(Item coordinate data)
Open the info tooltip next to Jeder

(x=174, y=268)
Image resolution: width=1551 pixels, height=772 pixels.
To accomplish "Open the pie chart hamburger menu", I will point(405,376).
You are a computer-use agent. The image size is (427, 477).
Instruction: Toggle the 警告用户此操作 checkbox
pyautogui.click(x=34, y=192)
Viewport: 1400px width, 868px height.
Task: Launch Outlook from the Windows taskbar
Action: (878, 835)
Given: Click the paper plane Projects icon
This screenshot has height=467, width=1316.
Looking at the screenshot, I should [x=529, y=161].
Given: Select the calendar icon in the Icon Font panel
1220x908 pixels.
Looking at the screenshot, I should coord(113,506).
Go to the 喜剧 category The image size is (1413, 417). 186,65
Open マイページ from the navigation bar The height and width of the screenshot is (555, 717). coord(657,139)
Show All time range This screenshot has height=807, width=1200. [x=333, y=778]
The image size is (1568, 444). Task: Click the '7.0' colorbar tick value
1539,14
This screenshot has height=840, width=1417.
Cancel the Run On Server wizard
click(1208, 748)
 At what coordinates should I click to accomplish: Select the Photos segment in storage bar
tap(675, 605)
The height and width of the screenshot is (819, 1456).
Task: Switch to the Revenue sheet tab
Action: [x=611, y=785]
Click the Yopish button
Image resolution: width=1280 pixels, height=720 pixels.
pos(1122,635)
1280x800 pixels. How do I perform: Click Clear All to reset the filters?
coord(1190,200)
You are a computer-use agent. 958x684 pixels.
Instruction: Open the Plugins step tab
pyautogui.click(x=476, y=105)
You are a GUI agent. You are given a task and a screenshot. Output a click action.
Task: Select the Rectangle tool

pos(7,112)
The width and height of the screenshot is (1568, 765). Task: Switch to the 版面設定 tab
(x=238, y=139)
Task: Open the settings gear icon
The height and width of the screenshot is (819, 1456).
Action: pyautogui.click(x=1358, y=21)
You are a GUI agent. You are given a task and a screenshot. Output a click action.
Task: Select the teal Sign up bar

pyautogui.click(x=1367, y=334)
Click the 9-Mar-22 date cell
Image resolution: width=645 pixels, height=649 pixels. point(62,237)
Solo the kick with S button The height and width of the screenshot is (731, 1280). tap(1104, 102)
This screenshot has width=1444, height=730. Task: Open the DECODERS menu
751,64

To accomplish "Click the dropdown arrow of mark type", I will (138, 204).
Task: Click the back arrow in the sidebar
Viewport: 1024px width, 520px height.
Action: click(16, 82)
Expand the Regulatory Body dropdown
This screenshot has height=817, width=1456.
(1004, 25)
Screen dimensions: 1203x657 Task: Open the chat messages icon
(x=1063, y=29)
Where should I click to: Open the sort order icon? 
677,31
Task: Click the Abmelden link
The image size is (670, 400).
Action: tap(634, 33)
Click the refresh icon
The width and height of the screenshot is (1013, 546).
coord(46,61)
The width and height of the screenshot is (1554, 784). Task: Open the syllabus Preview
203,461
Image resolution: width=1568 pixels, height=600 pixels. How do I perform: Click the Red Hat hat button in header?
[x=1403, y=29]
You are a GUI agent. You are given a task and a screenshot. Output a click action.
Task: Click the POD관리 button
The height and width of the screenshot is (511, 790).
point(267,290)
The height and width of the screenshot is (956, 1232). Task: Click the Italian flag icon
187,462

SET EXERCISE
Copy the rows word for word from the beginning through the line containing "Action: (878, 835)", including that line.

PROBLEM SOLUTION
Open the info tooltip next to Jeder

(x=174, y=268)
Image resolution: width=1551 pixels, height=772 pixels.
To accomplish "Open the pie chart hamburger menu", I will point(405,376).
You are a computer-use agent. The image size is (427, 477).
Instruction: Toggle the 警告用户此操作 checkbox
pyautogui.click(x=34, y=192)
Viewport: 1400px width, 868px height.
Task: Launch Outlook from the Windows taskbar
Action: (878, 835)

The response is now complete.